───── Source material ─────

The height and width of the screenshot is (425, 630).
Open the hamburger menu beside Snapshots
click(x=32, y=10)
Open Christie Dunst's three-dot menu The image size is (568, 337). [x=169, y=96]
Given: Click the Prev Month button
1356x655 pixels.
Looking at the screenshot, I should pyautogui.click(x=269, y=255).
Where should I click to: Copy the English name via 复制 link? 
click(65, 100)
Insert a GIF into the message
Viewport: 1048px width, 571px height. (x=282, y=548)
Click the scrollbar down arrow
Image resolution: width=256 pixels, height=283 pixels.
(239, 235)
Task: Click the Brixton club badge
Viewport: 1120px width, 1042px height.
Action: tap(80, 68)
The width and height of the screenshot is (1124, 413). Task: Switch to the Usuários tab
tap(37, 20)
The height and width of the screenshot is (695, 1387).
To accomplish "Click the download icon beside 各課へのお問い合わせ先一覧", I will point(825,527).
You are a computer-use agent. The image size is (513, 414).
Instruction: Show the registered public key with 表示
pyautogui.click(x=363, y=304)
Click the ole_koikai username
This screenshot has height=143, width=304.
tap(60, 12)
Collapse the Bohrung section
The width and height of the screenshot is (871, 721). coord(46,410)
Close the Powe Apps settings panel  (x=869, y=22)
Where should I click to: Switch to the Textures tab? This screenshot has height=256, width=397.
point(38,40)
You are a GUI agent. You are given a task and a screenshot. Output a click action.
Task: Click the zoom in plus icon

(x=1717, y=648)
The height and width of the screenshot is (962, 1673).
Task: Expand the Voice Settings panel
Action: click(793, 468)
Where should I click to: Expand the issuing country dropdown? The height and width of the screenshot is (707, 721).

─────

Task to complete - For this exercise, retype the entire listing exactly.

Problem solution -
The height and width of the screenshot is (425, 630).
Open the hamburger menu beside Snapshots
click(x=32, y=10)
Open Christie Dunst's three-dot menu The image size is (568, 337). [x=169, y=96]
Given: Click the Prev Month button
1356x655 pixels.
Looking at the screenshot, I should pyautogui.click(x=269, y=255).
Where should I click to: Copy the English name via 复制 link? 
click(65, 100)
Insert a GIF into the message
Viewport: 1048px width, 571px height. (x=282, y=548)
Click the scrollbar down arrow
Image resolution: width=256 pixels, height=283 pixels.
(239, 235)
Task: Click the Brixton club badge
Viewport: 1120px width, 1042px height.
Action: tap(80, 68)
The width and height of the screenshot is (1124, 413). Task: Switch to the Usuários tab
tap(37, 20)
The height and width of the screenshot is (695, 1387).
To accomplish "Click the download icon beside 各課へのお問い合わせ先一覧", I will point(825,527).
You are a computer-use agent. The image size is (513, 414).
Instruction: Show the registered public key with 表示
pyautogui.click(x=363, y=304)
Click the ole_koikai username
This screenshot has height=143, width=304.
tap(60, 12)
Collapse the Bohrung section
The width and height of the screenshot is (871, 721). coord(46,410)
Close the Powe Apps settings panel  (x=869, y=22)
Where should I click to: Switch to the Textures tab? This screenshot has height=256, width=397.
point(38,40)
You are a GUI agent. You are given a task and a screenshot. Output a click action.
Task: Click the zoom in plus icon

(x=1717, y=648)
The height and width of the screenshot is (962, 1673).
Task: Expand the Voice Settings panel
Action: click(793, 468)
Where should I click to: Expand the issuing country dropdown? The height and width of the screenshot is (707, 721).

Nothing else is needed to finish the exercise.